>> BEGIN Input data

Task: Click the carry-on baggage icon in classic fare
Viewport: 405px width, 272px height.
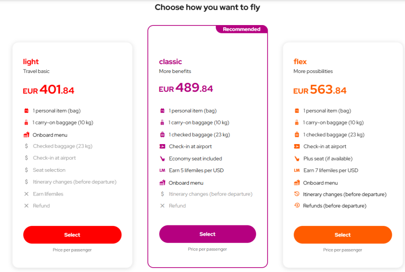Action: 162,123
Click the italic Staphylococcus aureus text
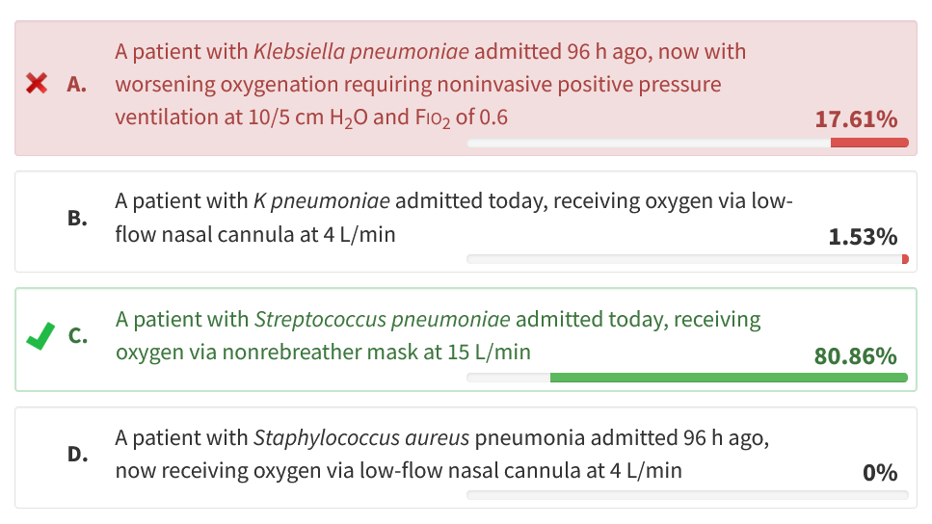Image resolution: width=932 pixels, height=524 pixels. (x=360, y=438)
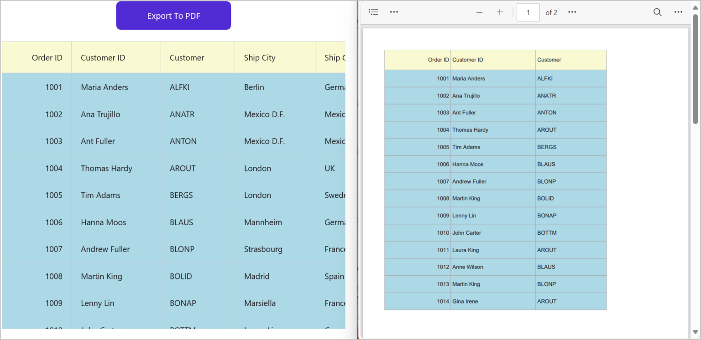Click the Customer column header in the grid
Image resolution: width=701 pixels, height=340 pixels.
point(187,57)
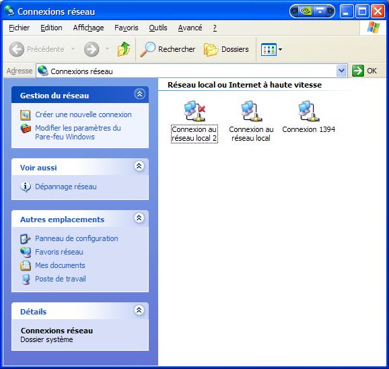Open the Outils menu

(158, 28)
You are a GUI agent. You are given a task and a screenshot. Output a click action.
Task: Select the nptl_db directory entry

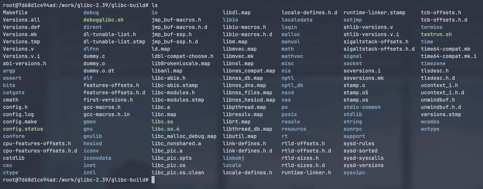(292, 85)
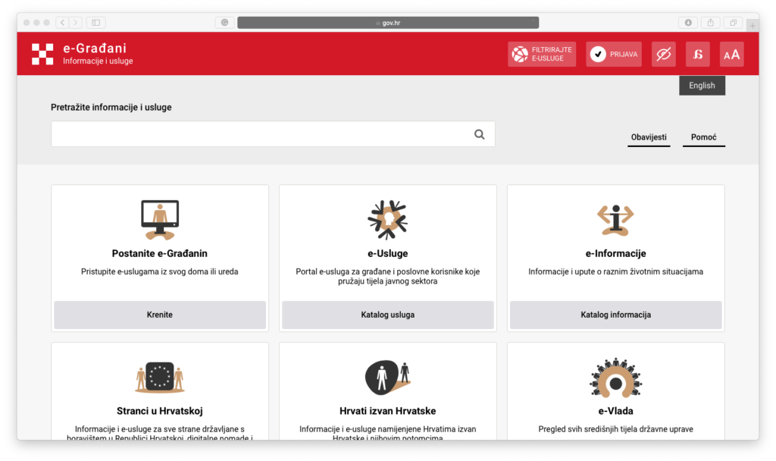Click the Hrvati izvan Hrvatske icon
The height and width of the screenshot is (461, 776).
tap(387, 376)
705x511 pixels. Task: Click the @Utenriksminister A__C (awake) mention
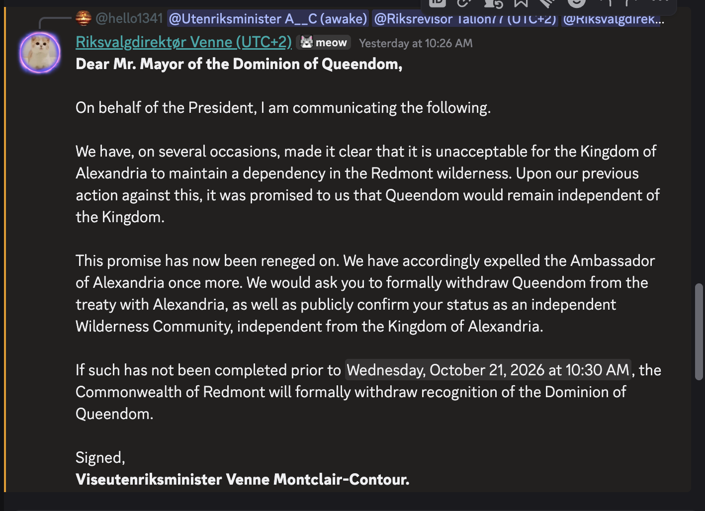(268, 19)
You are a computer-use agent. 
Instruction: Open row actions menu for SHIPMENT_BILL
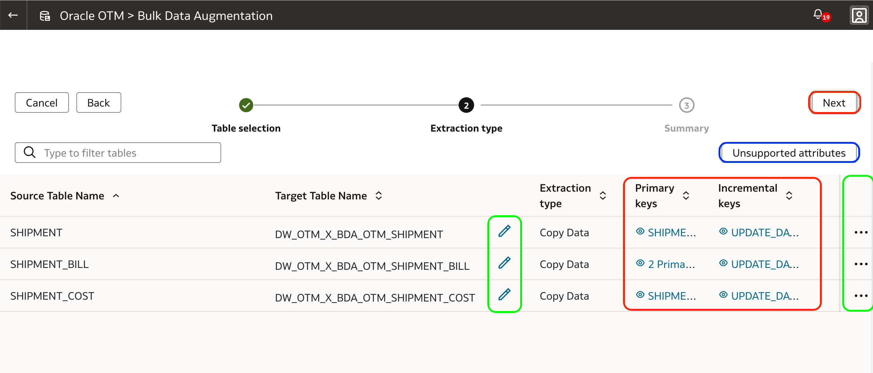tap(861, 264)
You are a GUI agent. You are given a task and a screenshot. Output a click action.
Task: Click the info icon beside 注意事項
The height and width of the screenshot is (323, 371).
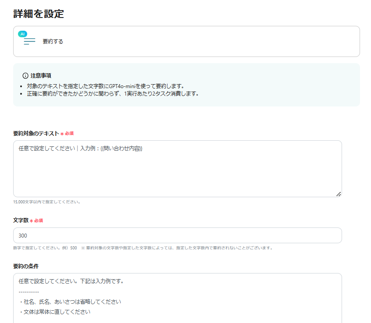click(25, 75)
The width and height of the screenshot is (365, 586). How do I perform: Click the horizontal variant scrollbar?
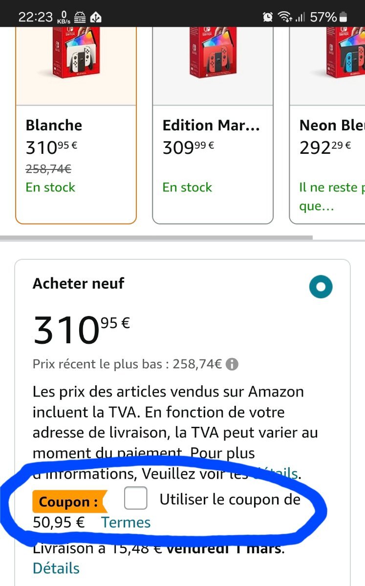click(156, 238)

>> END Input data

Required work: Copy all of the material above again, swapping "GUI agent" for "screen assistant" everywhere and leaving everything else as it is. Don't include the pictures.

Reply to the task:
Task: Click the carry-on baggage icon in classic fare
Viewport: 405px width, 272px height.
Action: 162,123
Click the italic Staphylococcus aureus text
Image resolution: width=932 pixels, height=524 pixels. (x=360, y=438)
Click the Customer column header in the grid
Image resolution: width=701 pixels, height=340 pixels.
point(187,57)
Open the Outils menu

(158, 28)
You are a screen assistant. You are given a task and a screenshot. Output a click action.
Task: Select the nptl_db directory entry

(292, 85)
Click the Hrvati izvan Hrvatske icon
The height and width of the screenshot is (461, 776).
tap(387, 376)
705x511 pixels. Task: Click the @Utenriksminister A__C (awake) mention
(268, 19)
You are a computer-use agent. 
Instruction: Open row actions menu for SHIPMENT_BILL
tap(861, 264)
You are a screen assistant. You are given a task and a screenshot. Output a click action.
Task: Click the info icon beside 注意事項
The height and width of the screenshot is (323, 371).
click(25, 75)
The width and height of the screenshot is (365, 586). How do I perform: Click the horizontal variant scrollbar?
click(156, 238)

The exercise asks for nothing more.